At this point, Tim and Cynthia decided to create two separate DBAs – Children’s World and Business World. At their new location, they also completed the steps to allow them to operate a U.S. Post office inside their building. As Tim shared, the process was long, but it was well worth it.
“We were familiar with the concept of running a post office out of a business,” he said. “One of these post offices was located inside of a gift shop near our new location. When the gift shop shut down, one of our neighboring tenants took on the responsibility, but it didn’t last long. Within six months they shut down, which left us with a great opportunity. After completing the paperwork and waiting for about a year and a half, they awarded us the contract. We now have clientele who don’t own a business or need the products and services we sell, but come in to use the post office. It’s not a big source of revenue, but the traffic it brings in is great. We’re now looking at ways to take advantage of that traffic.”
With an average payroll of about 15 employees, with fluctuations during the seasons, and an ever-increasing list of products and services, Children’s World and Business World have both seen substantial growth over the years. Working through a handful of challenges, including personnel and technical challenges associated with growing the business’ digital presence, Tim and Cynthia have created something they’re truly proud of.
“For all the headaches, the fact that the buck stops with you and how you sometimes feels like it’s you against the world, you’re given an opportunity to create something special,” Tim said. “We get to employ a bunch of people, give them a better life and supply our customers with some really cool things. We also get to work on projects for non-profits. It’s exciting and rewarding.”
Looking ahead, Tim and Cynthia are focused on growing the number of businesses they work with and continuing to work with more schools.

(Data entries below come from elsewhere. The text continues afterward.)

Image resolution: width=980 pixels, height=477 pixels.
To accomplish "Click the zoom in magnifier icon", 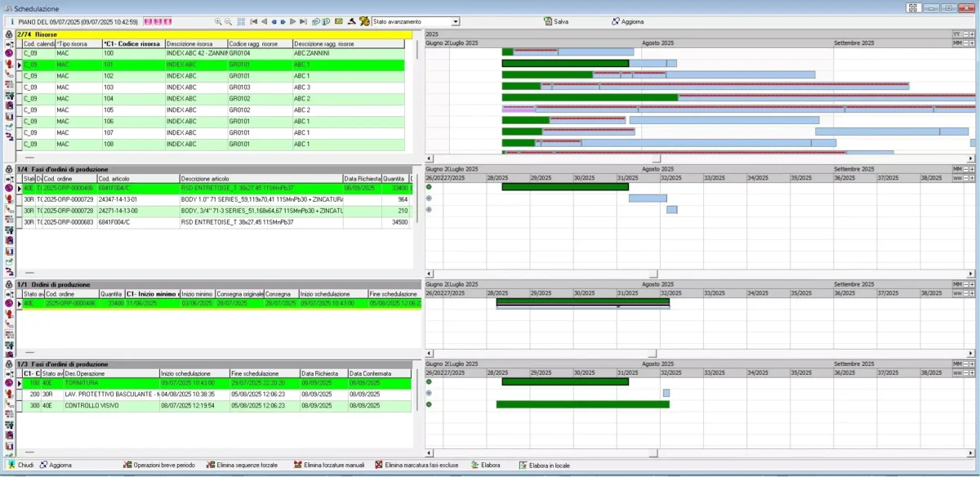I will [218, 21].
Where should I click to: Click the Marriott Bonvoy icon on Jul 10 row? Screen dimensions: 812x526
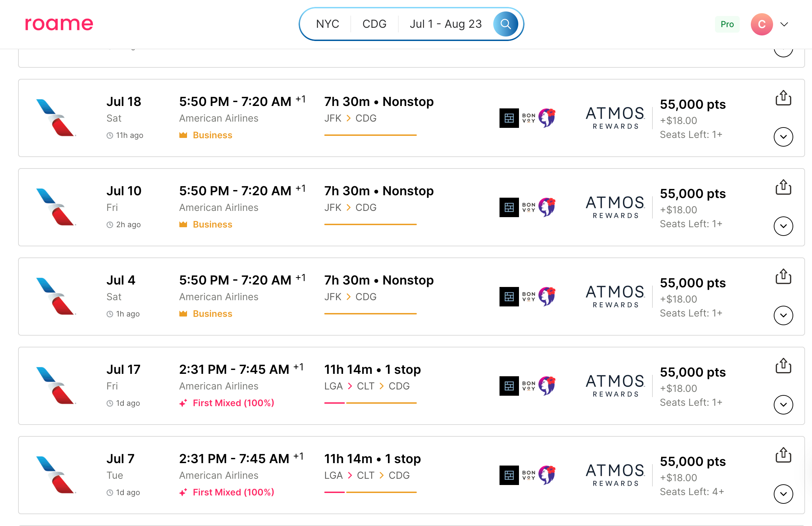point(509,207)
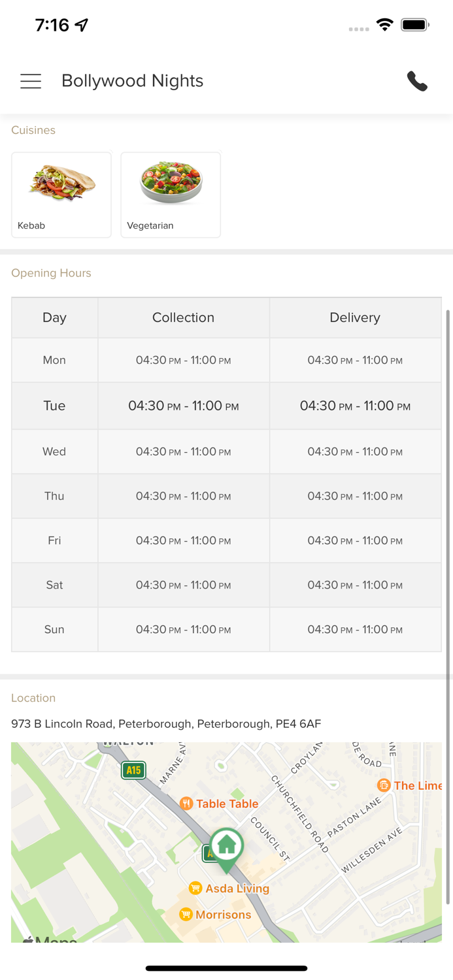
Task: Tap The Lime map marker
Action: coord(384,785)
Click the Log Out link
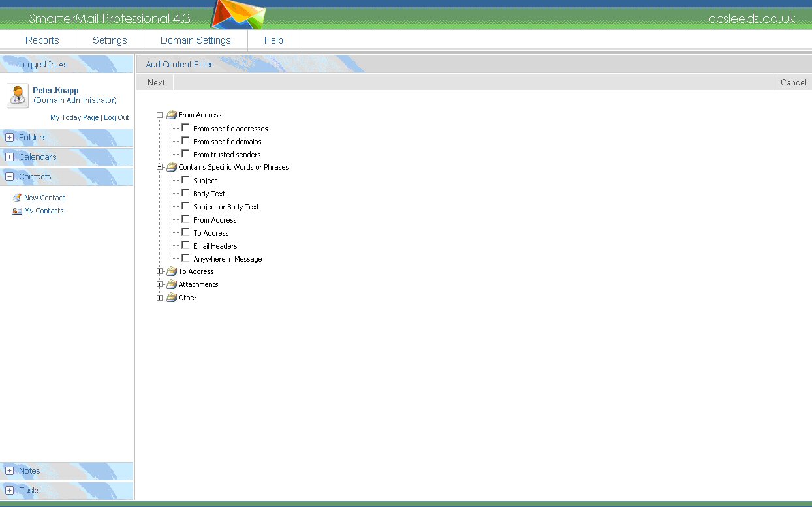The width and height of the screenshot is (812, 507). click(x=116, y=117)
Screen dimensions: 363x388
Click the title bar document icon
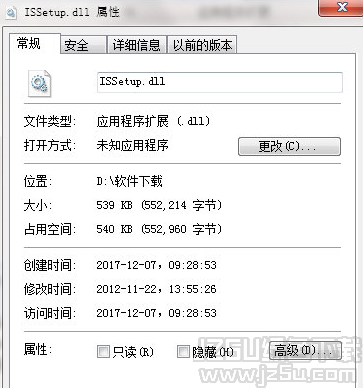tap(11, 13)
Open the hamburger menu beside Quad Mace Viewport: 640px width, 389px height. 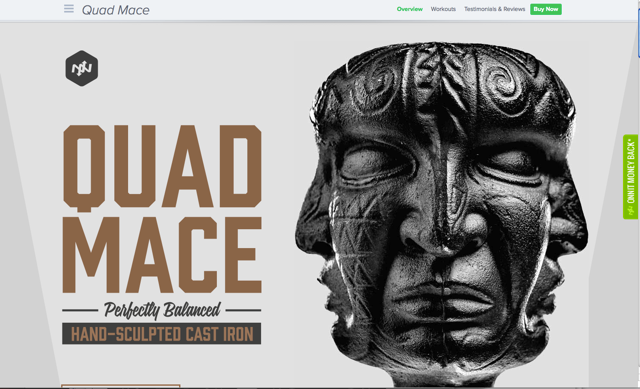coord(69,9)
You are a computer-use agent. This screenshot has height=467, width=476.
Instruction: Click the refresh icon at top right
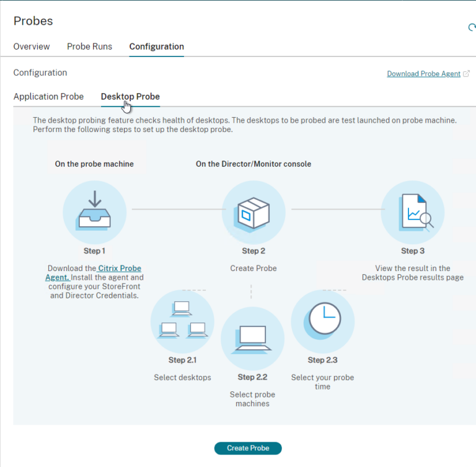click(x=472, y=27)
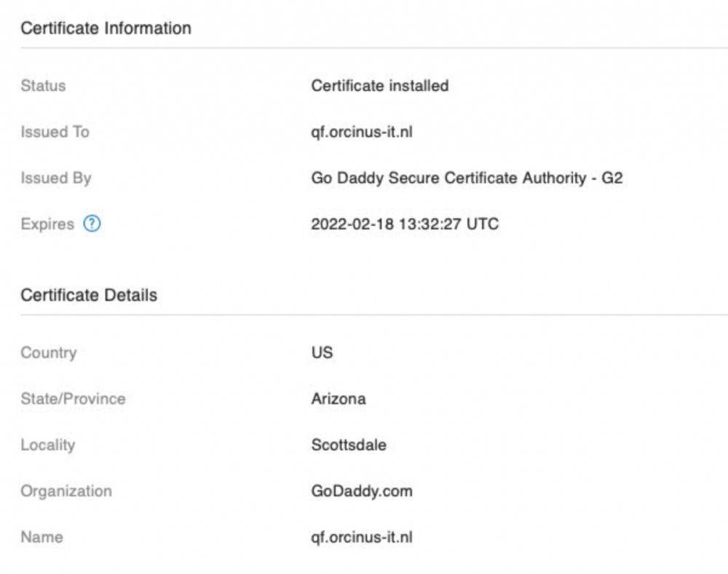The height and width of the screenshot is (574, 728).
Task: Click the Certificate Details heading
Action: click(x=89, y=296)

They’re a little nervous about how COVID-19 will impact that part of their business, but they’re optimistic and confident that their business as a whole will be fine.
What advice does Tim have for aspiring entrepreneurs hesitating to take the ‘plunge’? “It’s terrifying,” he said. “However much work you think it is, you’ve underestimated it – by a lot. It’s also not what most people think. You see shows like Shark Tank and most people love the glamour of it all and the idea of working for yourself. The truth is that it’s a lot of work. It’s also important to have people like bankers, accountants and payroll specialists to help you. Ultimately, if you have a dream or an idea for a great service or product, and you’re willing to work hard, you should take the leap.”